** START OF Supplied information **

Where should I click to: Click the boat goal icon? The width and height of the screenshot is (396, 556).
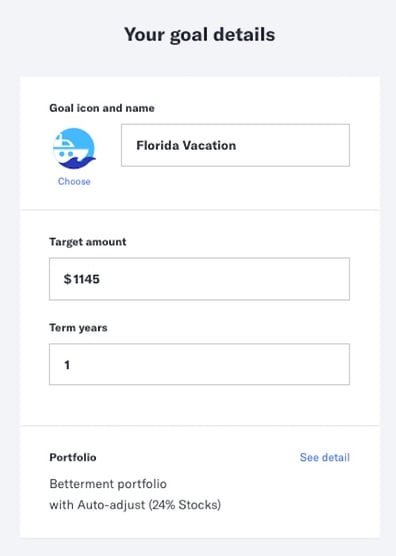(x=74, y=149)
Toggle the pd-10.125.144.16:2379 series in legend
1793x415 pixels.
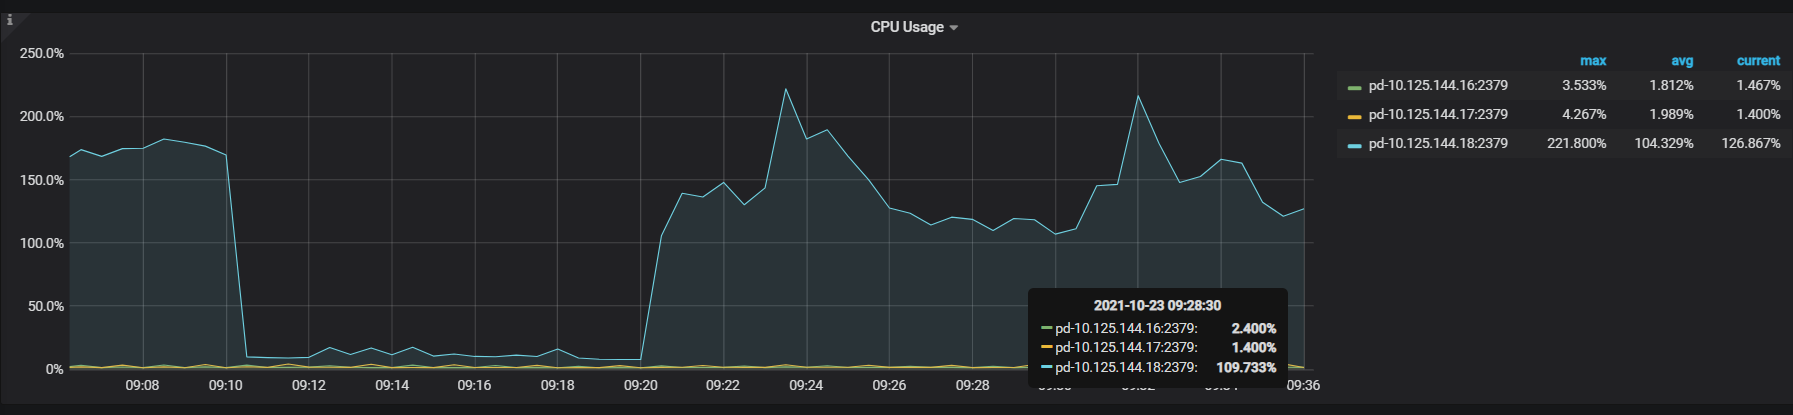click(x=1438, y=86)
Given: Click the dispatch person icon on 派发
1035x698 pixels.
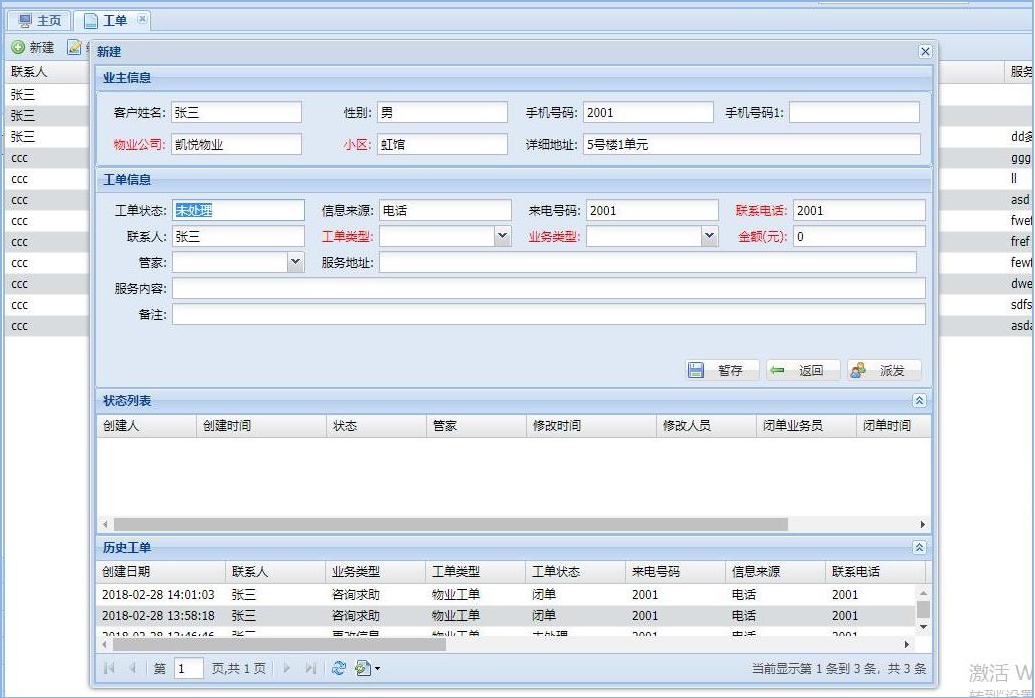Looking at the screenshot, I should (857, 369).
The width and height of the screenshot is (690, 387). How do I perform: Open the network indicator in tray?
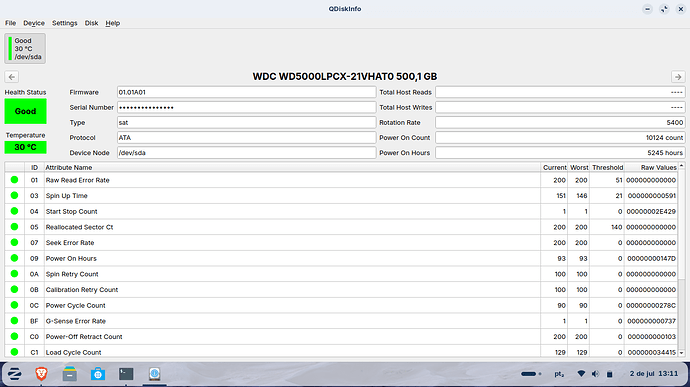point(581,374)
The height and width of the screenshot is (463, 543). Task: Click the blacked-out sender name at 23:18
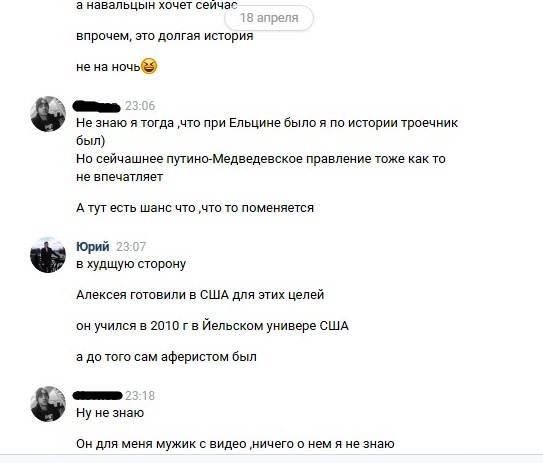(x=98, y=395)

** END OF Supplied information **

Objective: List the text lines of these items as a JSON array of strings, with one string per line and blank lines omitted. Exclude the pictures from the answer.

Correct response:
[
  "Where should I click to: Click the boat goal icon? The width and height of the screenshot is (396, 556).",
  "(x=74, y=149)",
  "Toggle the pd-10.125.144.16:2379 series in legend",
  "1793x415 pixels.",
  "click(x=1438, y=86)",
  "Given: Click the dispatch person icon on 派发",
  "1035x698 pixels.",
  "Looking at the screenshot, I should (857, 369).",
  "The width and height of the screenshot is (690, 387). How do I perform: Open the network indicator in tray?",
  "point(581,374)",
  "The height and width of the screenshot is (463, 543). Task: Click the blacked-out sender name at 23:18",
  "(x=98, y=395)"
]